Jupyter (iPython) notebook is deservedly known as a good tool for prototyping the code and doing all kinds of machine learning stuff interactively. But when I use it, I inevitably run into the following:
the notebook quickly becomes too complex and messy to be maintained and improved further as notebook, and I have to make python scripts out of it;
when it comes to production code (e.g. one that needs to be re-run every day), the notebook again is not the best format.
Suppose I've developed a whole machine learning pipeline in jupyter that includes fetching raw data from various sources, cleaning the data, feature engineering, and training models after all. Now what's the best logic to make scripts from it with efficient and readable code? I used to tackle it several ways so far:
Simply convert .ipynb to .py and, with only slight changes, hard-code all the pipeline from the notebook into one python script.
'+': quick
'-': dirty, non-flexible, not convenient to maintain
Make a single script with many functions (approximately, 1 function for each one or two cell), trying to comprise the stages of the pipeline with separate functions, and name them accordingly. Then specify all parameters and global constants via argparse.
'+': more flexible usage; more readable code (if you properly transformed the pipeline logic to functions)
'-': oftentimes, the pipeline is NOT splittable into logically completed pieces that could become functions without any quirks in the code. All these functions are typically needed to be only called once in the script rather than to be called many times inside loops, maps etc. Furthermore, each function typically takes the output of all functions called before, so one has to pass many arguments to each function.
The same thing as point (2), but now wrap all the functions inside the class. Now all the global constants, as well as outputs of each method can be stored as class attributes.

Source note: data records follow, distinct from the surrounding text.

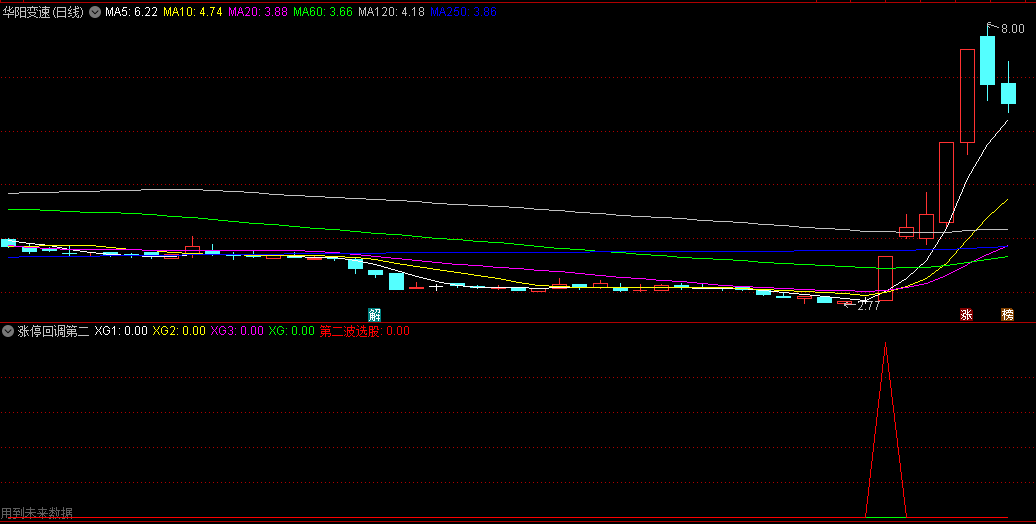Select the XG1 indicator value label
This screenshot has height=524, width=1036.
pos(121,331)
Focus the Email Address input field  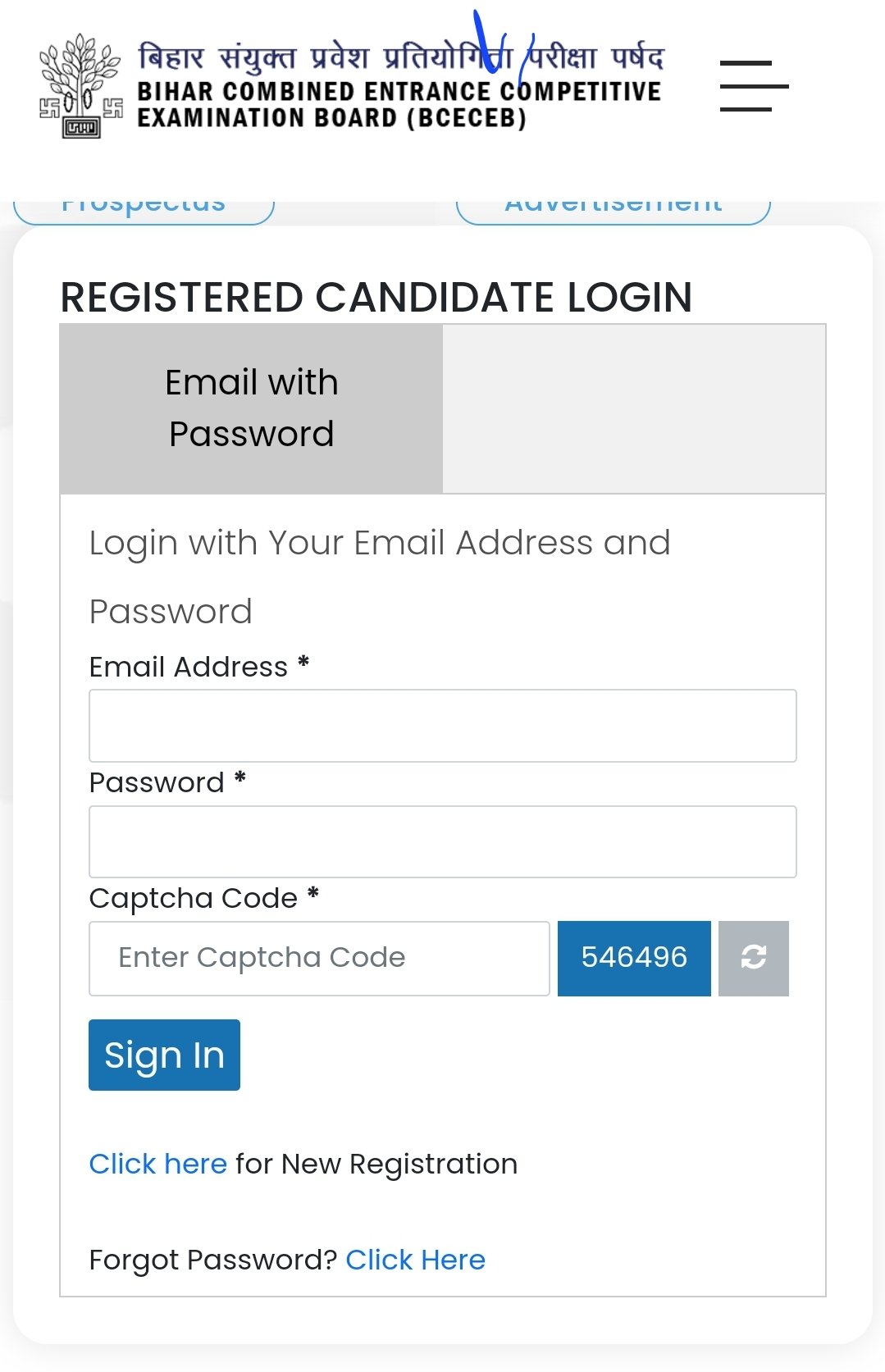pyautogui.click(x=442, y=726)
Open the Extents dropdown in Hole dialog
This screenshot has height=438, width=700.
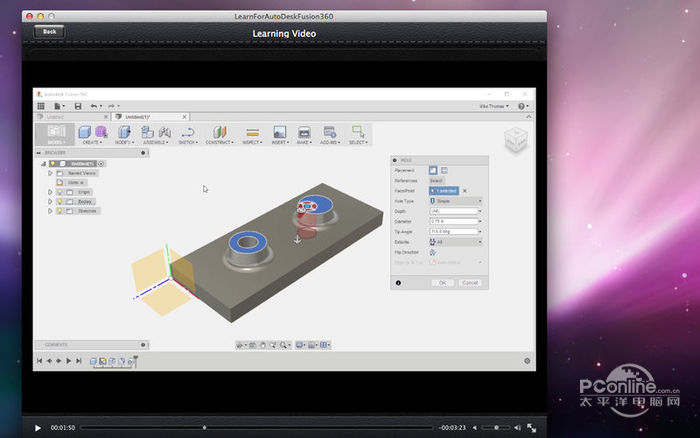tap(456, 241)
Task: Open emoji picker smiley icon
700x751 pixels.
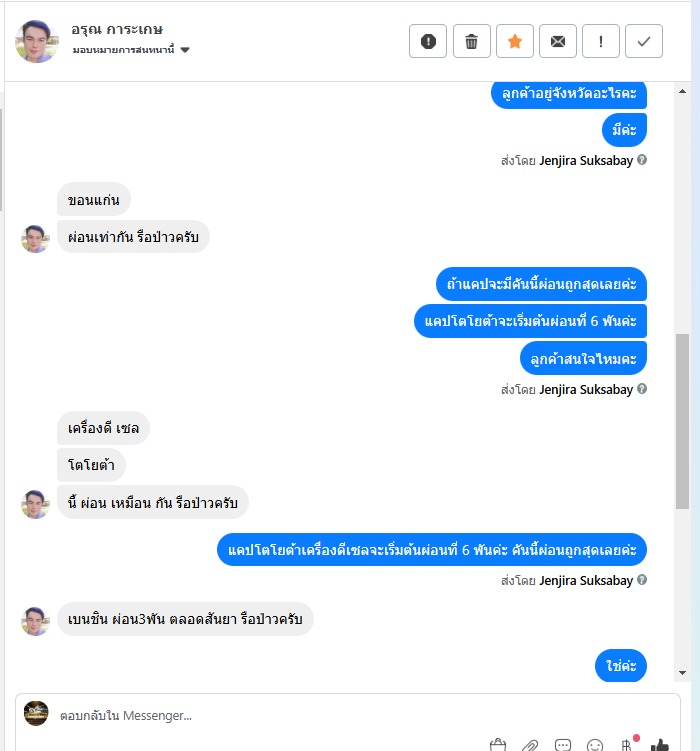Action: [x=595, y=745]
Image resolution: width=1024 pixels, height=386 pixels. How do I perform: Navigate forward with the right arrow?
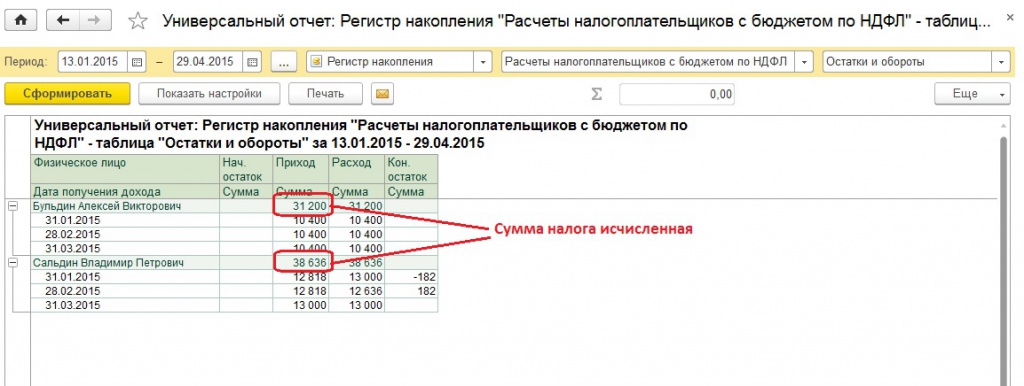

'+': you needn't to pass many arguments to each method -- all the previous outputs already stored as attributes
'-': the overall logic of a task is still not captured -- it is data and machine learning pipeline, not just class. The only goal for the class is to be created, call all the methods sequentially one-by-one and then be removed. On top of this, classes are quite long to implement.
Convert a notebook into python module with several scripts. I didn't try this out, but I suspect this is the longest way to deal with the problem.
I suppose, this overall setting is very common among data scientists, but surprisingly I cannot find any useful advice around.
Folks, please, share your ideas and experience. Have you ever encountered this issue? How have you tackled it?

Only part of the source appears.